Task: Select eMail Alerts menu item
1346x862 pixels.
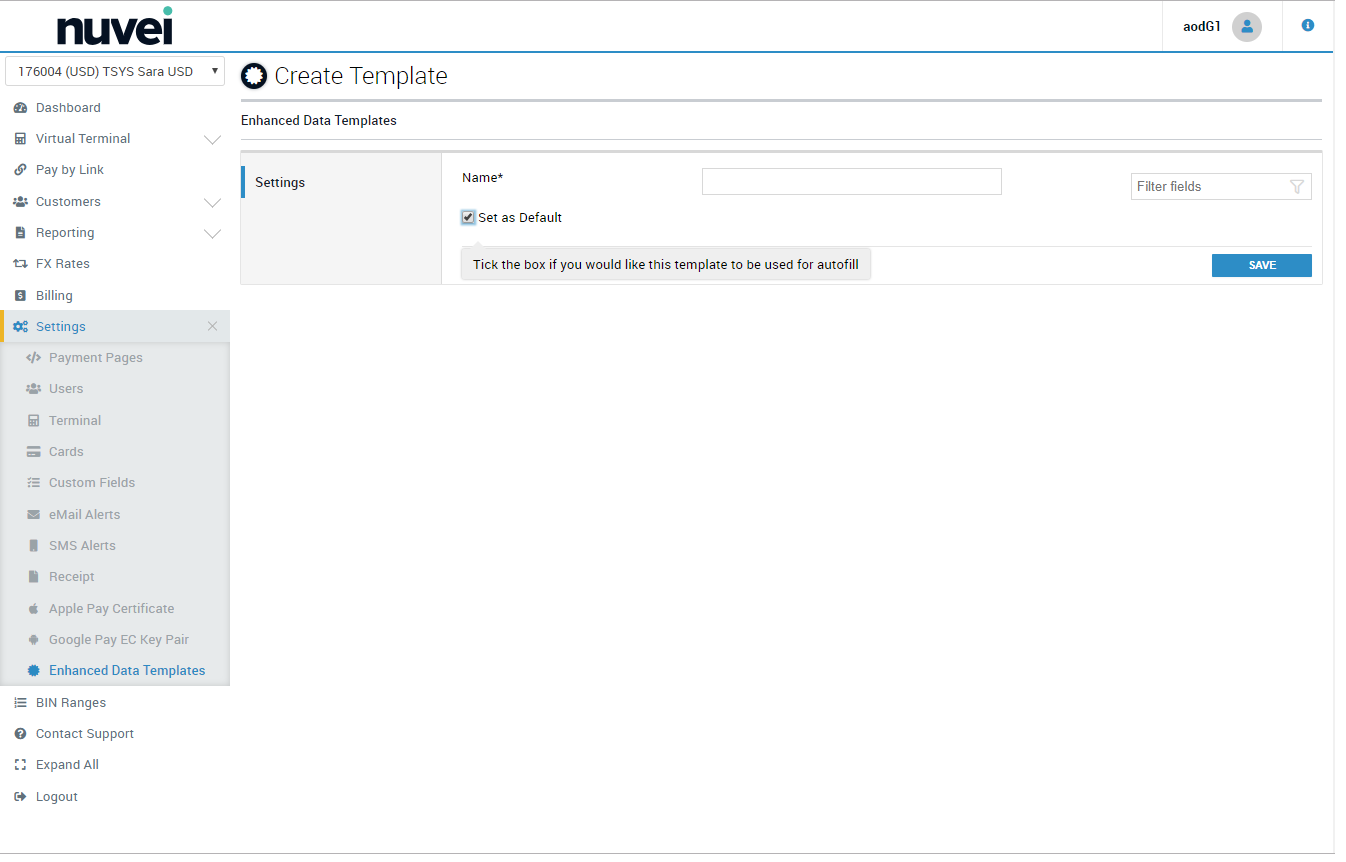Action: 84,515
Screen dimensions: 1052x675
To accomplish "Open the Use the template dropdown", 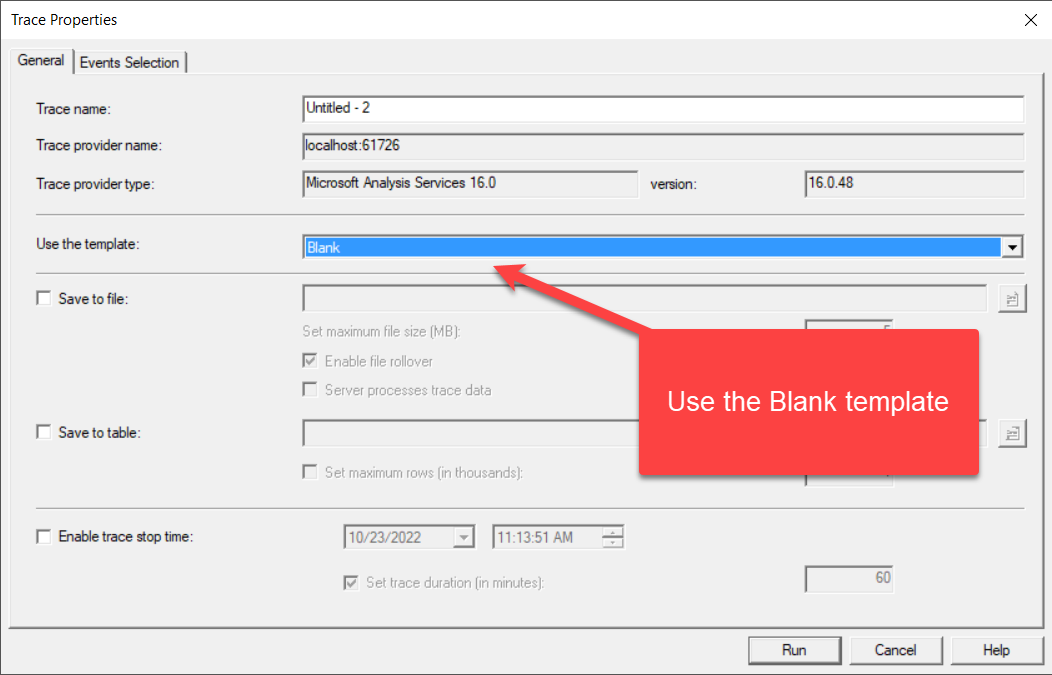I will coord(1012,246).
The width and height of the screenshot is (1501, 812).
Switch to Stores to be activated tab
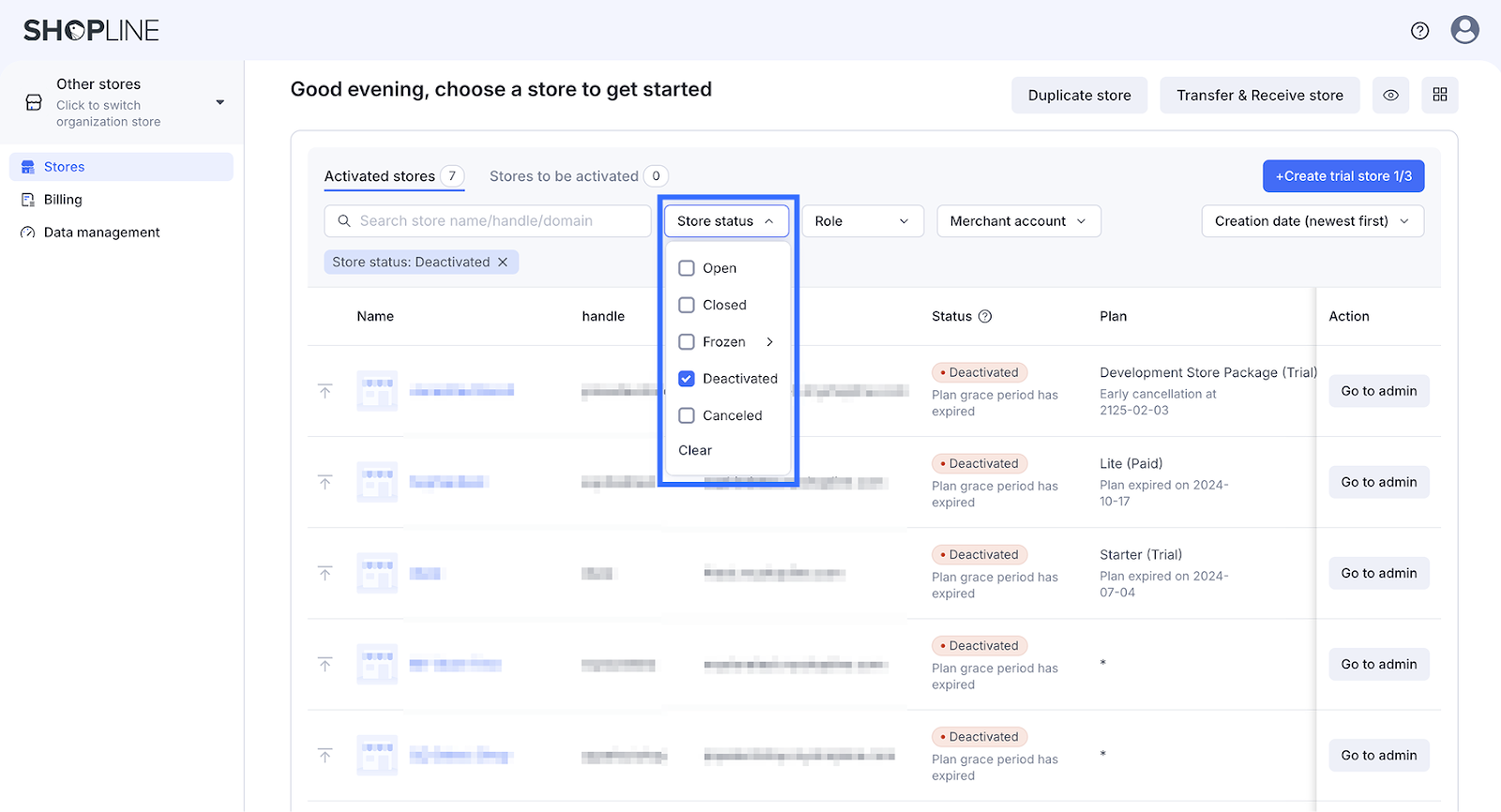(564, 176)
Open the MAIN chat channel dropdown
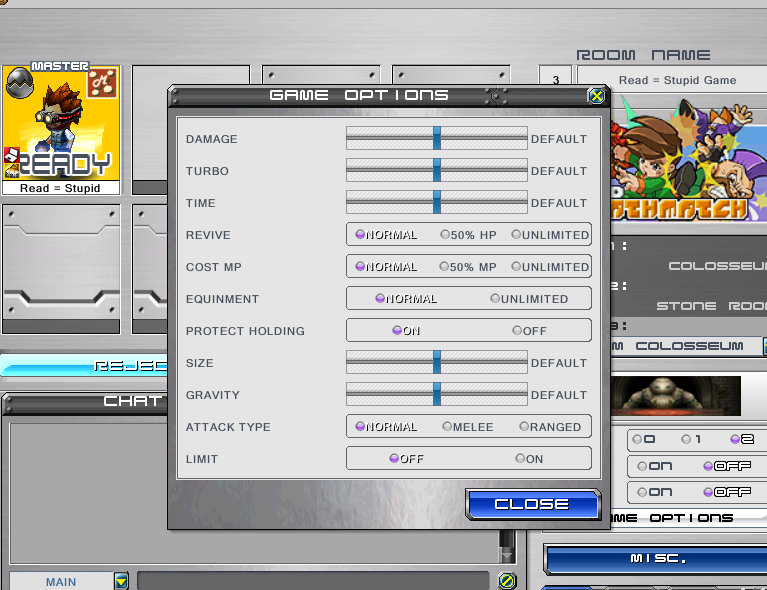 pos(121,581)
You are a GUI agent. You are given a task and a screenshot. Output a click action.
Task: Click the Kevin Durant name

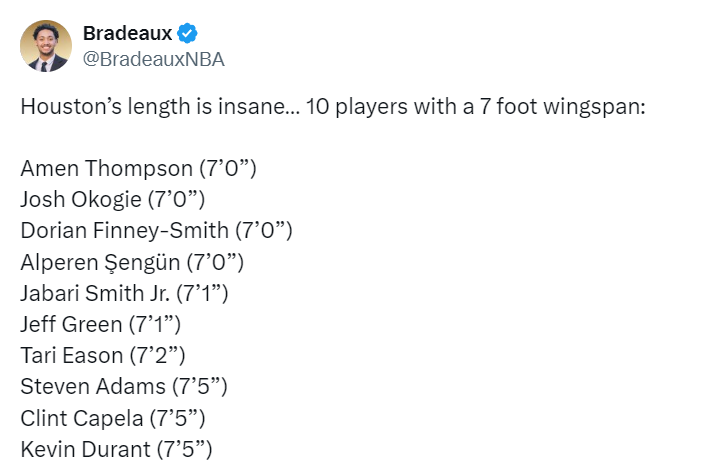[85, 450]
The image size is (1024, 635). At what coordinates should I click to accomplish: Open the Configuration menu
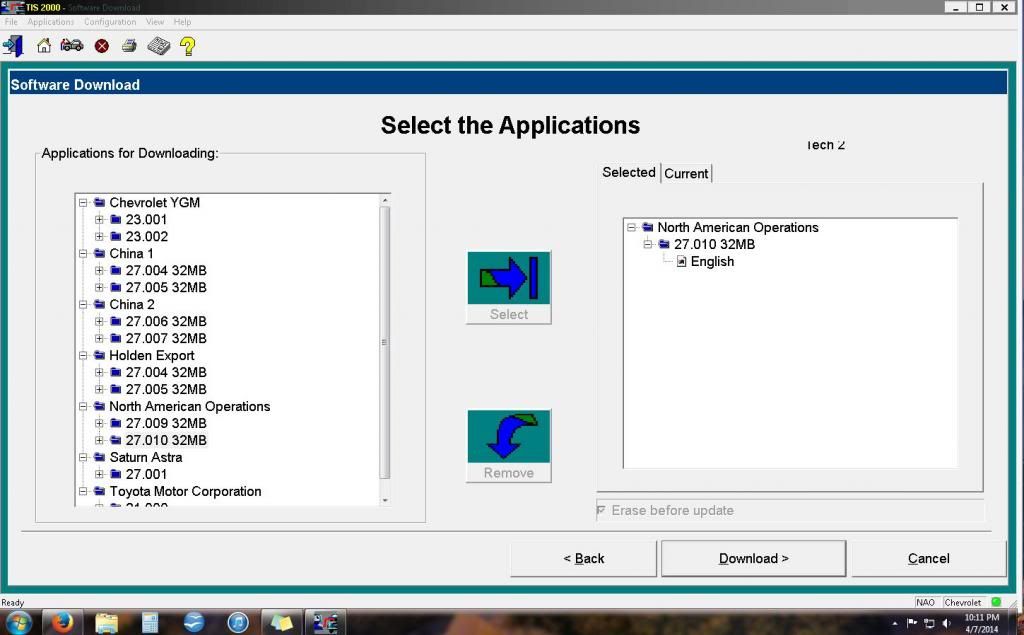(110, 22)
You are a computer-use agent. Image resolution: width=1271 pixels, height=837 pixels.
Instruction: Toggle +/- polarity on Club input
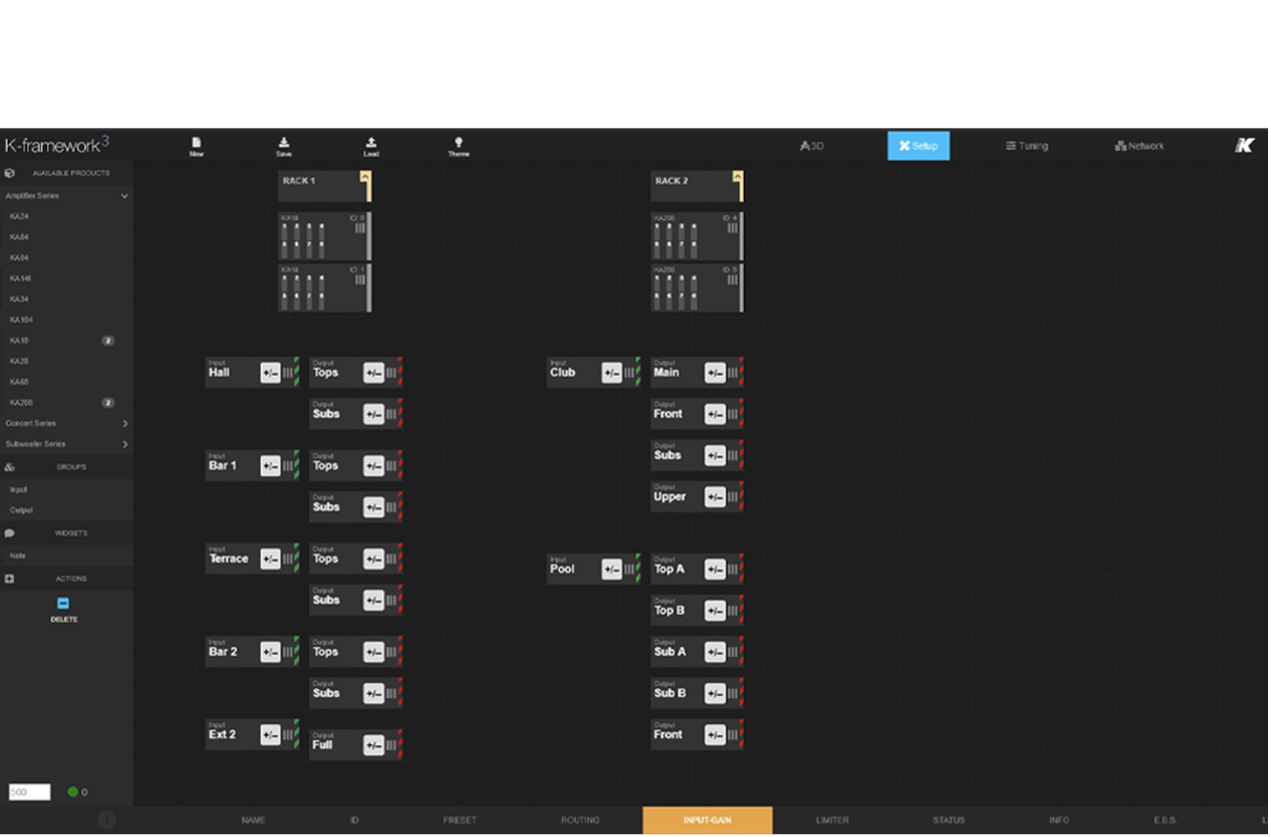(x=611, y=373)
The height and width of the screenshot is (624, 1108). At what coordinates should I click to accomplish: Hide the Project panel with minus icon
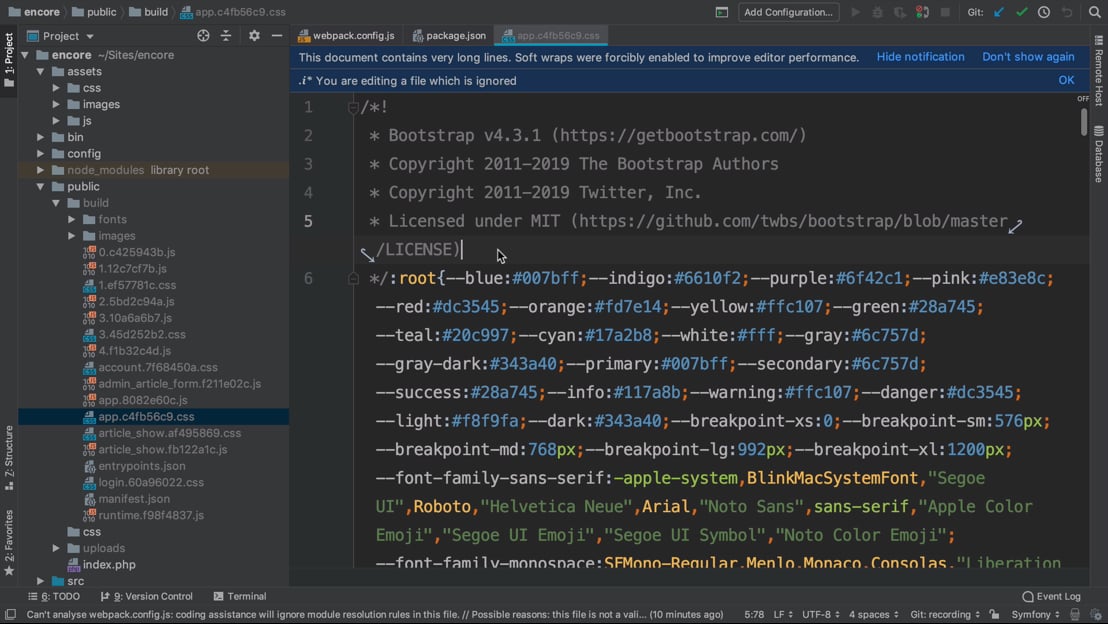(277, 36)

EXERCISE
Only the lines above from the one with "Task: Click the Kevin Durant name" to the one with "You are a computer-use" should be printed, both included and exactly as written; no picture belongs in the copy.

RESULT
Task: Click the Kevin Durant name

[85, 450]
The image size is (1024, 635). At what coordinates should I click to accomplish: Open the Configuration menu
(110, 22)
You are a computer-use agent. Image resolution: width=1271 pixels, height=837 pixels.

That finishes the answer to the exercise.